• YOUR GOAL
Begin with the first line of the entries below. Copy each line exactly, stopping after the one that contains "You are a computer-use agent. The image size is (600, 600).".

• DATA SUPPLIED
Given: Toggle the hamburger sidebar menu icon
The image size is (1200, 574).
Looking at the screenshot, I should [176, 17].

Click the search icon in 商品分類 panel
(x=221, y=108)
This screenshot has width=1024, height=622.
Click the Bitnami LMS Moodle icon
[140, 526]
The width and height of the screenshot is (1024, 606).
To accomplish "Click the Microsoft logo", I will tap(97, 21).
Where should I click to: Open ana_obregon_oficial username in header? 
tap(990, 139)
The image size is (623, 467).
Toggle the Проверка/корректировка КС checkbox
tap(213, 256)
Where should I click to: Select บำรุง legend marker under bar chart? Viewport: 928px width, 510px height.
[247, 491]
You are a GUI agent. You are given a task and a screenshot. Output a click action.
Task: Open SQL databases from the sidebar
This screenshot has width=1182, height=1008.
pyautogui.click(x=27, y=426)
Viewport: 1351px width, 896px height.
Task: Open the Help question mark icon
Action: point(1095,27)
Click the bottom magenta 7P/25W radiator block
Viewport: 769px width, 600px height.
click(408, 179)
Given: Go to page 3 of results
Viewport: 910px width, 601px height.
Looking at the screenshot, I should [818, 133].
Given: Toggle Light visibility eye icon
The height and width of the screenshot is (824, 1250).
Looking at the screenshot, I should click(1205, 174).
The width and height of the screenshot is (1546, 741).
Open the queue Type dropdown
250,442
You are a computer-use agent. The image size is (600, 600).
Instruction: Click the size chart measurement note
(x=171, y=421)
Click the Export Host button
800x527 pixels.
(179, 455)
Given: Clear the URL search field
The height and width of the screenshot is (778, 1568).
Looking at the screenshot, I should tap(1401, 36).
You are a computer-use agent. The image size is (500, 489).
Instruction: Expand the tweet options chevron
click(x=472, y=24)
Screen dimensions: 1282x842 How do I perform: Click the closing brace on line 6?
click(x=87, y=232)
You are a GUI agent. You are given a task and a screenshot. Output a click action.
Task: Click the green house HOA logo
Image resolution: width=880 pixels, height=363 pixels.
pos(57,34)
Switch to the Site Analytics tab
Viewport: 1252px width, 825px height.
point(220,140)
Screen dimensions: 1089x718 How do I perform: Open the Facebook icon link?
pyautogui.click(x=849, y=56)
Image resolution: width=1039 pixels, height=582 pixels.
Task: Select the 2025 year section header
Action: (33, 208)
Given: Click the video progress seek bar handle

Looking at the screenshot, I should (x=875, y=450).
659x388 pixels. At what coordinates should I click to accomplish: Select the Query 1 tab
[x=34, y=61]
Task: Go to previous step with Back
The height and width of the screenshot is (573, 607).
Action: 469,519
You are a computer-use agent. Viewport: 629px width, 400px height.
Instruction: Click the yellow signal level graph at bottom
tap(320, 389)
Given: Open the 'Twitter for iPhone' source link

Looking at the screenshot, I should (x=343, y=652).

• EXERCISE ANSWER
Given: Toggle the hamburger sidebar menu icon
The image size is (1200, 574).
Looking at the screenshot, I should [176, 17].

Click the search icon in 商品分類 panel
(x=221, y=108)
This screenshot has width=1024, height=622.
Click the Bitnami LMS Moodle icon
[140, 526]
The width and height of the screenshot is (1024, 606).
To accomplish "Click the Microsoft logo", I will tap(97, 21).
Where should I click to: Open ana_obregon_oficial username in header? 
tap(990, 139)
The image size is (623, 467).
Toggle the Проверка/корректировка КС checkbox
tap(213, 256)
Where should I click to: Select บำรุง legend marker under bar chart? Viewport: 928px width, 510px height.
[247, 491]
You are a GUI agent. You are given a task and a screenshot. Output a click action.
Task: Open SQL databases from the sidebar
This screenshot has width=1182, height=1008.
pyautogui.click(x=27, y=426)
Viewport: 1351px width, 896px height.
Task: Open the Help question mark icon
Action: point(1095,27)
Click the bottom magenta 7P/25W radiator block
Viewport: 769px width, 600px height.
click(408, 179)
Given: Go to page 3 of results
Viewport: 910px width, 601px height.
Looking at the screenshot, I should [818, 133].
Given: Toggle Light visibility eye icon
The height and width of the screenshot is (824, 1250).
Looking at the screenshot, I should click(1205, 174).
The width and height of the screenshot is (1546, 741).
Open the queue Type dropdown
250,442
You are a computer-use agent. The image size is (600, 600).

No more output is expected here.